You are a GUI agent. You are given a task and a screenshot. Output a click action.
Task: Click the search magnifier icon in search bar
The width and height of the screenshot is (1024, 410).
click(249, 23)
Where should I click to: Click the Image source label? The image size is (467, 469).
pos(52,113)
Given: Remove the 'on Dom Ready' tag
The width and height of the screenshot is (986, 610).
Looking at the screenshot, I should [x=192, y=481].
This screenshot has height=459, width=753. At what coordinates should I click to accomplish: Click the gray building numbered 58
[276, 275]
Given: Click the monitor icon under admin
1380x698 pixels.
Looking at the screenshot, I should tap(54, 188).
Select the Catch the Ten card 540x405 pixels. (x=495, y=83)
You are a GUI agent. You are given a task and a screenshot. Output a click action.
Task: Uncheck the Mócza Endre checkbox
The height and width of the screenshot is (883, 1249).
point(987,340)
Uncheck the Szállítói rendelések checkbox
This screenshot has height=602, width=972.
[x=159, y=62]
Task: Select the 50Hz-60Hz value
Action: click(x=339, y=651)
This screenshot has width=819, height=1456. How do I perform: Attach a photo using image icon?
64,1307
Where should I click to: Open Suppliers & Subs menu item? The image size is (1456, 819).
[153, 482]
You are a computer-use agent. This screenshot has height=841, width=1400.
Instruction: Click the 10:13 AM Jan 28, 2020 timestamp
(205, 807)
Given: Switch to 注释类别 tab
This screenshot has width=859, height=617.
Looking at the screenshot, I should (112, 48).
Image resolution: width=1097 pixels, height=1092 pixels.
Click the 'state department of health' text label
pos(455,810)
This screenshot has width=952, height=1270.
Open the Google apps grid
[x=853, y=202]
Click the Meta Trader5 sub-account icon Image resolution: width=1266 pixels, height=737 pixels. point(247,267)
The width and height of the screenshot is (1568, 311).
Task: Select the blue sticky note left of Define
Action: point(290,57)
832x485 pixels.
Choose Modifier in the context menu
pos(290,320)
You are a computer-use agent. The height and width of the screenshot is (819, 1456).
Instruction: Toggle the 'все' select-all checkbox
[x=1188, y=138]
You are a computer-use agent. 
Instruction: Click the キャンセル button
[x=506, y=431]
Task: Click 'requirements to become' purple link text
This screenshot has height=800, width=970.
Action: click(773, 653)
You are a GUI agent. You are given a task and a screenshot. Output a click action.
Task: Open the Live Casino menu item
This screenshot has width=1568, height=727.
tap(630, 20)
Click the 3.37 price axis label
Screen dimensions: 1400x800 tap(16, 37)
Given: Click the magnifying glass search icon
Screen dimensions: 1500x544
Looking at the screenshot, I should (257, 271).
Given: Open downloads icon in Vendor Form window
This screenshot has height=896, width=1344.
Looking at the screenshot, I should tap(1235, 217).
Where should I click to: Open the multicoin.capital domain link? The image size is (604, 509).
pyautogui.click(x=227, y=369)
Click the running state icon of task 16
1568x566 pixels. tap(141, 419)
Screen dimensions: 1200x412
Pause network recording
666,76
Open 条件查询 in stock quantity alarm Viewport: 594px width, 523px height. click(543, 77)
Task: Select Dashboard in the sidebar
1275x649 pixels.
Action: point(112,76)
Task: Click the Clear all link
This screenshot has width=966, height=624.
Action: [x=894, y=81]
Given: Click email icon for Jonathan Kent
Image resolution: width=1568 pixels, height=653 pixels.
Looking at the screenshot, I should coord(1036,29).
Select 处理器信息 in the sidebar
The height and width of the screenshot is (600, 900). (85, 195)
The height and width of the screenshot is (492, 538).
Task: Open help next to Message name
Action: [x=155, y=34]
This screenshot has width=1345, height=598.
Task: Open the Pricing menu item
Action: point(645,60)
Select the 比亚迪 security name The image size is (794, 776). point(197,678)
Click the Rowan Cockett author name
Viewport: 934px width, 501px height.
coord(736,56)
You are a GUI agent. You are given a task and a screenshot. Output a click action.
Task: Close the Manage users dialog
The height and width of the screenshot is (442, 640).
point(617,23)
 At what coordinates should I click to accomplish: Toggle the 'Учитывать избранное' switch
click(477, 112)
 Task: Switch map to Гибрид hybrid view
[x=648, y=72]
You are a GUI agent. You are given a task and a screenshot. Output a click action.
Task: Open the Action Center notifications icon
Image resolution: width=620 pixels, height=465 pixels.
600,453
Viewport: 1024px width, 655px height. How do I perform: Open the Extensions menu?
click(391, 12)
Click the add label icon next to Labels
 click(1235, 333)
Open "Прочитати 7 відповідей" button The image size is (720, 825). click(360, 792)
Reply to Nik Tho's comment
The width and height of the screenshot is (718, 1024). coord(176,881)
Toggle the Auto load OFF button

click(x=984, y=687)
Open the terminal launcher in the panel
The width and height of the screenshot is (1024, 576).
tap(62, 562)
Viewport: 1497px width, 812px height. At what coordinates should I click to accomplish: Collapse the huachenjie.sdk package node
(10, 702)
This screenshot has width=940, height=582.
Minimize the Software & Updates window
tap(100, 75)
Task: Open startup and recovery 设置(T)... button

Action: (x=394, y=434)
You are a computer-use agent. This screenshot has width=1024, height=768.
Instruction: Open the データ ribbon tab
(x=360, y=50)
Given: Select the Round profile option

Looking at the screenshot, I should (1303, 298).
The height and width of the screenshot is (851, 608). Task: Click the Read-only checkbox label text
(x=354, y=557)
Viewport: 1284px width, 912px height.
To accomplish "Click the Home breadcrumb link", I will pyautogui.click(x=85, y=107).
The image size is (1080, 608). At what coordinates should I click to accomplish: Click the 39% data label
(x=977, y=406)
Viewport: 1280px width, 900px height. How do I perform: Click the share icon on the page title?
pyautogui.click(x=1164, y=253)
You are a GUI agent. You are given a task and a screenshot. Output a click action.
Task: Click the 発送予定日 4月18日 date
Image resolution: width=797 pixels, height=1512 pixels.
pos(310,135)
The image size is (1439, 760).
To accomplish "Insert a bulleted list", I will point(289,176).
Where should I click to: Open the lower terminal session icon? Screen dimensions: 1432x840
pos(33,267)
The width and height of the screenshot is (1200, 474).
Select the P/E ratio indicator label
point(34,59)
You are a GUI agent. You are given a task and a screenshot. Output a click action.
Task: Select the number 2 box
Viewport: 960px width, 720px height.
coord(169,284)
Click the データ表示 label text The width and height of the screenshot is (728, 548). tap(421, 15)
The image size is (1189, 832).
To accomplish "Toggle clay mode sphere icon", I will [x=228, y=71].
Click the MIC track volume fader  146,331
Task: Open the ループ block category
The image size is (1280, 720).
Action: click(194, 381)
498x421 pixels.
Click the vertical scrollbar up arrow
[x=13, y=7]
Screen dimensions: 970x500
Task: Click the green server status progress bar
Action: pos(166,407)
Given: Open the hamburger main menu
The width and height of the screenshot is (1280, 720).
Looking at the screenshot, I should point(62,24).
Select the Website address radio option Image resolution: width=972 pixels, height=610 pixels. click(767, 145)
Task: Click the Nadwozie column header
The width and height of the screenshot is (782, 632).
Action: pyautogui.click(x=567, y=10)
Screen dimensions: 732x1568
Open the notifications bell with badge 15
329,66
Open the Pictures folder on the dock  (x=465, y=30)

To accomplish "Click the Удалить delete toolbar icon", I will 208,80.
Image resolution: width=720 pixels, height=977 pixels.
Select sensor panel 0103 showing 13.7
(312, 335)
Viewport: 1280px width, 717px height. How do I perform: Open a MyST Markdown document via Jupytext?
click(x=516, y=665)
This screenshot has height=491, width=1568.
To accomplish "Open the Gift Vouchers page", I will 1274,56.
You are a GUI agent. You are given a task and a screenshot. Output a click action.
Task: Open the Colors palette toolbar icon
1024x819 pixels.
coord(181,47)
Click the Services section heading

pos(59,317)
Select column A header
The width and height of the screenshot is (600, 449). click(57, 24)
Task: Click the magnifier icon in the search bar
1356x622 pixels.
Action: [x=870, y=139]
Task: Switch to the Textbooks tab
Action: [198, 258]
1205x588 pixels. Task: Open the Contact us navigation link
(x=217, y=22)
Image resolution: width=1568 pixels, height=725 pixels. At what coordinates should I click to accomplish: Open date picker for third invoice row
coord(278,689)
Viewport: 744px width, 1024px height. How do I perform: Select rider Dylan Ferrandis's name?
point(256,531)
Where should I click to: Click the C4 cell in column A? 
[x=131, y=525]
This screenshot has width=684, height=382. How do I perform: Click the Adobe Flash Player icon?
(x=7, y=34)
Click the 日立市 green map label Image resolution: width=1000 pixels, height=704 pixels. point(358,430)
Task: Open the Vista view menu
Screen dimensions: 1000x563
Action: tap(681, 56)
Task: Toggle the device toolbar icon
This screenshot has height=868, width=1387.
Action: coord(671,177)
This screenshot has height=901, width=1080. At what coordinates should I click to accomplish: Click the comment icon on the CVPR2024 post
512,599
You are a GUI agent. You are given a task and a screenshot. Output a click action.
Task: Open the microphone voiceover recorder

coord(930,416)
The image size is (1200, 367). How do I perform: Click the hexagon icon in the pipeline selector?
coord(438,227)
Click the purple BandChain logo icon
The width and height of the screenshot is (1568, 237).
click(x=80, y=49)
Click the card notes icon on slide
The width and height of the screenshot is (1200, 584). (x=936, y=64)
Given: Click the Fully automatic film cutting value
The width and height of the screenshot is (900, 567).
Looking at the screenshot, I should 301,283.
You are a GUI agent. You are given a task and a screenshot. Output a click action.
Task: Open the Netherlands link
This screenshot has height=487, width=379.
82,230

══════════

*What this task involves:* Scan the data above for the word "search", then copy every line that holds it.

*Answer to the exercise:*
Task: Click the search magnifier icon in search bar
Given: Click the magnifying glass search icon
Task: Click the magnifier icon in the search bar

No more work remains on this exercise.